#### SET OF TASKS
**a)** Answer these from the anemia page:
(i) What hematocrit value did the recent blood tests show?
(ii) For about how long have the values been running at that level?
(iii) What do the kidneys secrete a hormone to make the bone marrow do?
**b)** In the anemia page, rewrite the paragraph starting "This could also be due to early kidney failure" as a short list that keeps its main facts.
**c)** Extend the anemia page by writing what comes next after its final sentence.

#### DOCUMENT TEXT
- Opening Delimiter -
A 49-year-old male asked:
I have been diagnosed with chronic anemia without iron defeciancy. my recent blood tests have shown my hematocrit value of 34.7 and my hemoglobin value is 11.3. this is about what my values have been running for about 2-3 years. i am receiving no treatmen
2 doctor answers • 4 doctors weighed in
Internal Medicine 21 years experience
There : There are many potential reasons for this low-level anemia, and they range from harmless to potentially fairly serious. You may have a genetic difference in the way your body makes hemoglobin, and if that's the case, you would have always had a low hemoglobin, and likely never have had any problems. With CAD and copd, this chronic low-level anemia may make those conditions somewhat worse, but there is really little if anything to do for it.
This could also be due to early kidney failure, which is often seen in patients with CAD and copd. Your kidney function tests could still be in the normal range, but your kidneys could be starting to fail. One of the functions of the kidneys is to secrete a hormone that causes your bone marrow to make red blood cells, so mild anemia is often a first sign of kidney problems.
- Closing Delimiter -
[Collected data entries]
- Opening Delimiter -
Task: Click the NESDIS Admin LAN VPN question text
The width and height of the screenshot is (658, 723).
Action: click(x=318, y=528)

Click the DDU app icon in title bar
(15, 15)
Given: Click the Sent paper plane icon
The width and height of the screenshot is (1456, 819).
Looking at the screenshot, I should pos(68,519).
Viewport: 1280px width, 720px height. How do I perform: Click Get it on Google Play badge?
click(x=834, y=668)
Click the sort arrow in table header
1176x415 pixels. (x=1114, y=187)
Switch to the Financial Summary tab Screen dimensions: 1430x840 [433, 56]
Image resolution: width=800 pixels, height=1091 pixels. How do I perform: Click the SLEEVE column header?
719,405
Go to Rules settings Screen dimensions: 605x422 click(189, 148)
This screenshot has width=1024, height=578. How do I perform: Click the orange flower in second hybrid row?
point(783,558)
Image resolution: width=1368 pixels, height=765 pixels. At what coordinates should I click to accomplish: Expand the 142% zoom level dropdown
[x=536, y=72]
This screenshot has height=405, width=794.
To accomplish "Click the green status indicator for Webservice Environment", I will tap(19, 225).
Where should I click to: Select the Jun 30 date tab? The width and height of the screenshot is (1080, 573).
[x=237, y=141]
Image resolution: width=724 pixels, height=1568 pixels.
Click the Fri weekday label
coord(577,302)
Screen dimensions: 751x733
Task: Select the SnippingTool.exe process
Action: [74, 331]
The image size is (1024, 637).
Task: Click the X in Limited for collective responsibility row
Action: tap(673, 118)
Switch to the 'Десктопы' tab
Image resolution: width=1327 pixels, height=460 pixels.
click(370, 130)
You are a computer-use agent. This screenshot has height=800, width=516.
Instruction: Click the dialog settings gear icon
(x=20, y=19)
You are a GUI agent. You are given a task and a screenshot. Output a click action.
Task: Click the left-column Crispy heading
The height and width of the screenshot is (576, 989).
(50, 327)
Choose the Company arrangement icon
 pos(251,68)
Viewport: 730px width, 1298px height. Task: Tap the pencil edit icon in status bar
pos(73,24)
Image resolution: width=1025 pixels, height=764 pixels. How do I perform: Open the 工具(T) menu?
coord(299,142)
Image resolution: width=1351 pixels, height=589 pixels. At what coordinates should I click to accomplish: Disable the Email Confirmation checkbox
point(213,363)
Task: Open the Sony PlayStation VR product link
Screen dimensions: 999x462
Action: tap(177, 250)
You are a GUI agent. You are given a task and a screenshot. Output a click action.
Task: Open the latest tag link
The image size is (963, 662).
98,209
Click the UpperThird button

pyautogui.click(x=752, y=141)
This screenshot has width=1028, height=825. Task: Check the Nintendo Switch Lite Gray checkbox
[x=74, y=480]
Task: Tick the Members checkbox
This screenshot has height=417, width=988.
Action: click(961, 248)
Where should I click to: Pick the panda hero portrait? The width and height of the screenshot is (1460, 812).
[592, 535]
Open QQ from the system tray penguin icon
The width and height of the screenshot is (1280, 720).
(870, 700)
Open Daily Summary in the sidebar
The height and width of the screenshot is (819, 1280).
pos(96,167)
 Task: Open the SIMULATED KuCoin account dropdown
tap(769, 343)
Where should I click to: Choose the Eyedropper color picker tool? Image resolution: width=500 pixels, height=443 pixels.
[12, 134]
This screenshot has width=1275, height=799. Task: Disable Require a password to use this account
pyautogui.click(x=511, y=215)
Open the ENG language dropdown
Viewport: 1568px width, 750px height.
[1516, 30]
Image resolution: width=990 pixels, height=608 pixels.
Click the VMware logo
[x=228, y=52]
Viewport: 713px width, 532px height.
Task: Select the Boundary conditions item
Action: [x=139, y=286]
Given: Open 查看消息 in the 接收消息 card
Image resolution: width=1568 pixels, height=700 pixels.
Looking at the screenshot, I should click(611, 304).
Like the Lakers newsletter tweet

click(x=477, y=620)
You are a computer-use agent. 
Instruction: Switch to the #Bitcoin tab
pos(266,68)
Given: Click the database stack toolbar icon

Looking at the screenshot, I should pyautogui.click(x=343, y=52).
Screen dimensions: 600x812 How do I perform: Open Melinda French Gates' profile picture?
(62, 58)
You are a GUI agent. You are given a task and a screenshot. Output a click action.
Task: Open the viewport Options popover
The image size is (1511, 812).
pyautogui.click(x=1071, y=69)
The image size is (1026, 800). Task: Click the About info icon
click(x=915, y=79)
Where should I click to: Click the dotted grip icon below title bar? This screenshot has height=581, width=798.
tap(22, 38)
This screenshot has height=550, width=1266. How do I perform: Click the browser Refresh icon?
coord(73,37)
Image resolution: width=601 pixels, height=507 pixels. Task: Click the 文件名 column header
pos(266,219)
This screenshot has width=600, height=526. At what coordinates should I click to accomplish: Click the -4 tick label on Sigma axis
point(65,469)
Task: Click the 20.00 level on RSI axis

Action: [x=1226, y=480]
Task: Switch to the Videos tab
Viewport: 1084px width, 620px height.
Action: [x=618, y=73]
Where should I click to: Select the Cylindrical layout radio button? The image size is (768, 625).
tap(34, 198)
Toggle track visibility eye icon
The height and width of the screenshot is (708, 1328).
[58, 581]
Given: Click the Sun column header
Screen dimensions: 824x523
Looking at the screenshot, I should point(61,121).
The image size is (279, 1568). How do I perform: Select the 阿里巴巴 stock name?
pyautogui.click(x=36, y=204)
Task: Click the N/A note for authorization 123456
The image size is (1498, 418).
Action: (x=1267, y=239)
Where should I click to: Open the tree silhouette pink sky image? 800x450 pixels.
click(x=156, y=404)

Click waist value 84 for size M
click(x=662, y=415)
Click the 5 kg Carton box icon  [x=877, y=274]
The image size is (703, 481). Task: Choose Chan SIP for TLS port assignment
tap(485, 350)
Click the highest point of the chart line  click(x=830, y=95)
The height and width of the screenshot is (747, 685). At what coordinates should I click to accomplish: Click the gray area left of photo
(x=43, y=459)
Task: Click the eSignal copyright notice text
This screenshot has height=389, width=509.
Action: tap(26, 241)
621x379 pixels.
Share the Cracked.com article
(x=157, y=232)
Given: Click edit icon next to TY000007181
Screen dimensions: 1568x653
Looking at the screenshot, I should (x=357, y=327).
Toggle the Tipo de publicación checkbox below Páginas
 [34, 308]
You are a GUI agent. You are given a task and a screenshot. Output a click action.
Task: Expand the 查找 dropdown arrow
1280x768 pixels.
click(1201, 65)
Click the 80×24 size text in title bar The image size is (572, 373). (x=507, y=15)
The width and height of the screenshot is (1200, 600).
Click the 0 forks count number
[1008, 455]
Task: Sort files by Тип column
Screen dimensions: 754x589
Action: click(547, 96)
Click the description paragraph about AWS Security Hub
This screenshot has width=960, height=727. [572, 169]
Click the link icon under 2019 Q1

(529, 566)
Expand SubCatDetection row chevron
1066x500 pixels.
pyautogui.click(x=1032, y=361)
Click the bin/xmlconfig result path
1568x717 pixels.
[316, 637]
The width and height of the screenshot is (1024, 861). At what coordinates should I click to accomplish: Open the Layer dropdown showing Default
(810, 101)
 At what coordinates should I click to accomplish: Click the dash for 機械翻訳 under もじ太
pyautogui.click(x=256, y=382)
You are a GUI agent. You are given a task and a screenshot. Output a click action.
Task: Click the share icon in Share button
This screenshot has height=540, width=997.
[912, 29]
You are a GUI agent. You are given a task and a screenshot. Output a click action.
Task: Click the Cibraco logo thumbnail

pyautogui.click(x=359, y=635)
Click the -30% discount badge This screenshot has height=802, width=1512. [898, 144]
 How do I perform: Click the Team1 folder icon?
- Closing Delimiter -
#### WRITTEN RESPONSES
**a)**
(i) 34.7
(ii) About 2-3 years
(iii) Make red blood cells

**b)**
- The anemia could come from early kidney failure, which often shows up in patients with CAD and COPD.
- Kidney function tests may still be normal even as the kidneys start to fail.
- The kidneys secrete a hormone that makes the bone marrow produce red blood cells.
- So mild anemia is often a first sign of kidney problems.

**c)**
The chronic inflammation that CAD and COPD cause could also be suppressing your bone marrow from making enough red blood cells, and treating these diseases fully may help raise your hemoglobin level.
Or there may be some other illness that you ahve without being aware that is causing inflammation that is suppressing your bone marrow.
Your physician may have tried to determine if you are producing enough red blood cells by doing a test called a reticulocyte count, which measures the level of immature red blood cells in your body. She likely would also be interested in looking at tests like ldh and haptoglobin that are abnormal when your body makes antibodies that destroy red blood cells prematurely. Checking a vitamin b-12 and folate (folic acid) level can also be useful since both of those are needed to make red blood cells. You could also be losing blood from your gastrointestinal tract, so checking your stool for hidden blood is often performed. One more of many other potential causes is a problem with the bone marrow itself which can only be truly evaluated by taking a sample of the bone marrow if that is suggested by other tests.
Your mild anemia may well be just because of your chronic CAD and copd, but unless other causes are ruled out, that assumption could be dangerous.
5.3k viewsReviewed >2 years ago
Pathology 50 years experience
See below: If you hemoglobin has been stable and you do not have any other symptoms, you may leave it alone. If you have thatassemia minor, it would not require any action.